Selon une référente de l'association Transitions Limousines : "il est difficile de savoir ce que sera la ferme de demain. Nous avons des pistes, mais nous n'avons pas encore les solutions. Il faut réussir à écrire ensemble l'agriculture de demain, en concertation avec les agriculteurs, pour que ce soit le plus pertinent possible".

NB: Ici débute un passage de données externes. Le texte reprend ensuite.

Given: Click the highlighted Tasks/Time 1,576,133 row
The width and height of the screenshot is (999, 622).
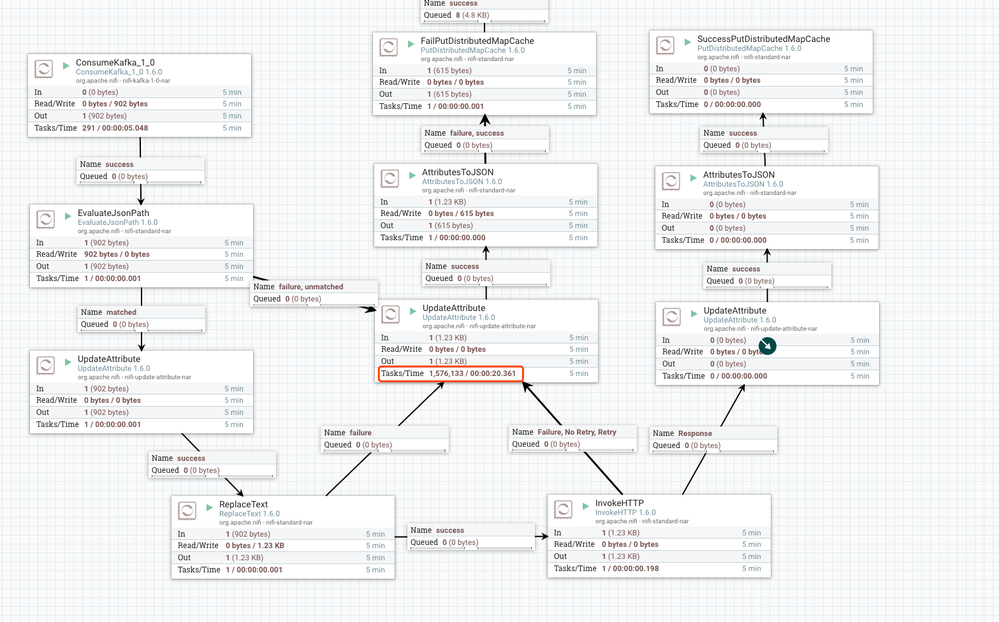Looking at the screenshot, I should pos(450,373).
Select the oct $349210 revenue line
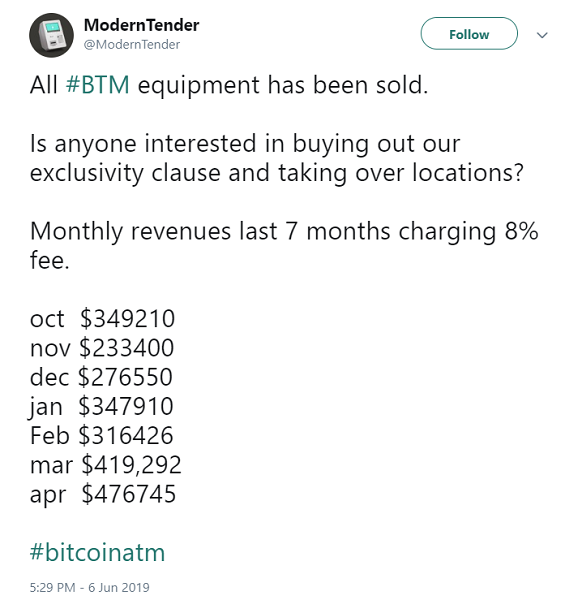565x600 pixels. (x=103, y=319)
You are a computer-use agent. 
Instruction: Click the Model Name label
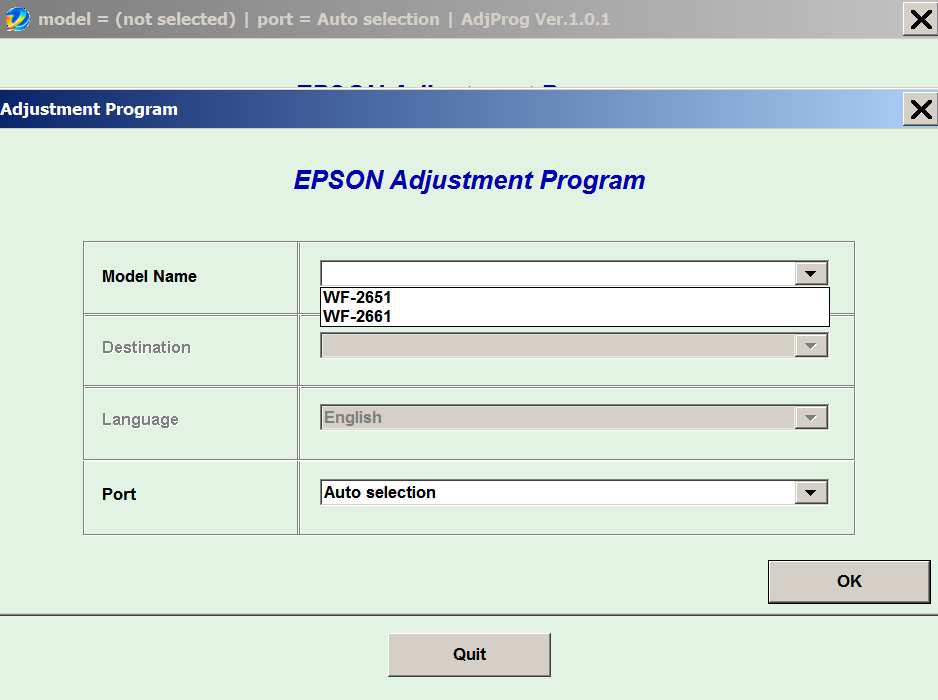pos(149,276)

S'adapter et limiter les conséquences du réchauffement climatique

Comme dans les autres territoires, la population en milieu rural en Limousin devra s'adapter : "des changements qui ne veulent pas forcément dire que l'on va perdre en qualité de vie", rassure Michel Galliot. "Manger moins de viande limite les risques cardiovasculaires ; utiliser plus souvent son vélo permet de faire du sport et donc de mieux vieillir. En milieu rural, il faudra privilégier les petits trajets en voiture pour rejoindre les petites gares les plus proches, même si cela prend un peu plus de temps". 

En zone rurale, il faudra s'habituer à ce qu'il y ait plus d'éoliennes dans le paysage : "les experts sont clairs, nous avons besoin d'énergies renouvelables et donc d'éolienne, bien que certaines communes soient déjà saturées notamment en Haute-Vienne. Il faudra également installer davantage de panneaux photovoltaïques, sur les toits, les petites parcelles". 

Selon lui, tout n'est pas perdu : "On sait ce qu'il faut faire, on peut faire face au réchauffement climatique, il faut juste accepter de "prendre les médicaments", ajoute Michel Galliot. "Moins consommer, moins de voyages à l'étranger... La France, et le Limousin sont magnifiques, profitons-en !". 

Cédric Sous, animateur secteur territoire durable à ADEME (Agence de la transition écologique), lui aussi, préfère rester positif, dans une moindre mesure : "on est sur un territoire de ressources en Limousin. Oui, à la fin du siècle, nous aurons peut-être le même climat qu'à Madrid. Mais il y aura pire que nous ! Il faut simplement faire de meilleurs choix. Individuels d'abord, en évitant d'acheter une climatisation puisque cela chauffe l'extérieur (c'est aussi valable pour les collectivités). Fermer ses volets pour garder la fraîcheur, c'est faisable. Il est aussi important de participer aux décisions de la vie publique locale sur les sujets d'adaptation au climat. Nous sommes tous experts de notre vie individuelle". 

Mais certaines choses sont moins maîtrisables : "cela dépend des zones, mais nous sommes un territoire sans nappes phréatiques, donc on ne sait pas stocker l'eau dans les sous-sols. Par contre, on peut la garder dans les sols. Il faut donc maintenir les zones humides sans les artificialiser". De plus, faire progresser un massif forestier pour qu'il puisse faire face au réchauffement climatique prend du temps : "sur une partie du plateau de Millevaches, les industries exploitent le Douglas, ce qui pose la problématique des coupes rases. Des reconversions sont donc à prévoir. Transformer une zone rurale, comme une ville, cela prend du temps".